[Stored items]
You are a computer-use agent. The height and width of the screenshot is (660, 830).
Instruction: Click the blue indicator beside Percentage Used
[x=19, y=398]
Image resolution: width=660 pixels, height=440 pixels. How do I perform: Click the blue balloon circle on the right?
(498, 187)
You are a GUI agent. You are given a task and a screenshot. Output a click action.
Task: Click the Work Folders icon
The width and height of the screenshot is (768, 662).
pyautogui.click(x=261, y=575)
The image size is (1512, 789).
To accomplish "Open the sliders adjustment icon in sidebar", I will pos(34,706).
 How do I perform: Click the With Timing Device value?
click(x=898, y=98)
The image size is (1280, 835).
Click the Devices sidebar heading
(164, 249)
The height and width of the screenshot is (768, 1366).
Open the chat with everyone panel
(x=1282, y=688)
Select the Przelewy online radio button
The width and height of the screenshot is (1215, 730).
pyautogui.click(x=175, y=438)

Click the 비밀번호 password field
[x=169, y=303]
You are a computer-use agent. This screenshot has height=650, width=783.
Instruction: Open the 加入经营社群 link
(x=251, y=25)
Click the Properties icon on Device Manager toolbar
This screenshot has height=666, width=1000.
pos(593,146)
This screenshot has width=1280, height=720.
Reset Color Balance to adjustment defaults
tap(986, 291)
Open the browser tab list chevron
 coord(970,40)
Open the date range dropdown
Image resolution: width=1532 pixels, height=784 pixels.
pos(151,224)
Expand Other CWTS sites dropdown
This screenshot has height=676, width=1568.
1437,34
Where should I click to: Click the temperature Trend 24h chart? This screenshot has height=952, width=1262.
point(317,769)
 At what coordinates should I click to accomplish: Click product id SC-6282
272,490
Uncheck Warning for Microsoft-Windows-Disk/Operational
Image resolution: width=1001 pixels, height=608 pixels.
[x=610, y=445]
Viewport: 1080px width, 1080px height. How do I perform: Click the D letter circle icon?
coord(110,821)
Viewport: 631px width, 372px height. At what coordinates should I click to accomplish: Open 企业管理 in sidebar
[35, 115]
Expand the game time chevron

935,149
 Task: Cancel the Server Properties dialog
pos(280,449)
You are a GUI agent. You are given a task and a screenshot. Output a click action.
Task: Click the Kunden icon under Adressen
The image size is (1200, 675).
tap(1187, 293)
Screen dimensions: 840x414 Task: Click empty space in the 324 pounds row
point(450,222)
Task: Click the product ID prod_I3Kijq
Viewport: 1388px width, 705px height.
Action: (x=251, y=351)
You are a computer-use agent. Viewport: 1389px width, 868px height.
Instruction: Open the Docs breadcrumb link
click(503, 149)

- **Description of the task**
Keep to the lines above, from the first one through the line where "This screenshot has width=1280, height=720." appears, and copy them exactly.

- **Solved exercise**
You are a computer-use agent. The height and width of the screenshot is (660, 830).
Instruction: Click the blue indicator beside Percentage Used
[x=19, y=398]
Image resolution: width=660 pixels, height=440 pixels. How do I perform: Click the blue balloon circle on the right?
(498, 187)
You are a GUI agent. You are given a task and a screenshot. Output a click action.
Task: Click the Work Folders icon
The width and height of the screenshot is (768, 662).
pyautogui.click(x=261, y=575)
The image size is (1512, 789).
To accomplish "Open the sliders adjustment icon in sidebar", I will pos(34,706).
 How do I perform: Click the With Timing Device value?
click(x=898, y=98)
The image size is (1280, 835).
Click the Devices sidebar heading
(164, 249)
The height and width of the screenshot is (768, 1366).
Open the chat with everyone panel
(x=1282, y=688)
Select the Przelewy online radio button
The width and height of the screenshot is (1215, 730).
pyautogui.click(x=175, y=438)

Click the 비밀번호 password field
[x=169, y=303]
You are a computer-use agent. This screenshot has height=650, width=783.
Instruction: Open the 加入经营社群 link
(x=251, y=25)
Click the Properties icon on Device Manager toolbar
This screenshot has height=666, width=1000.
pos(593,146)
This screenshot has width=1280, height=720.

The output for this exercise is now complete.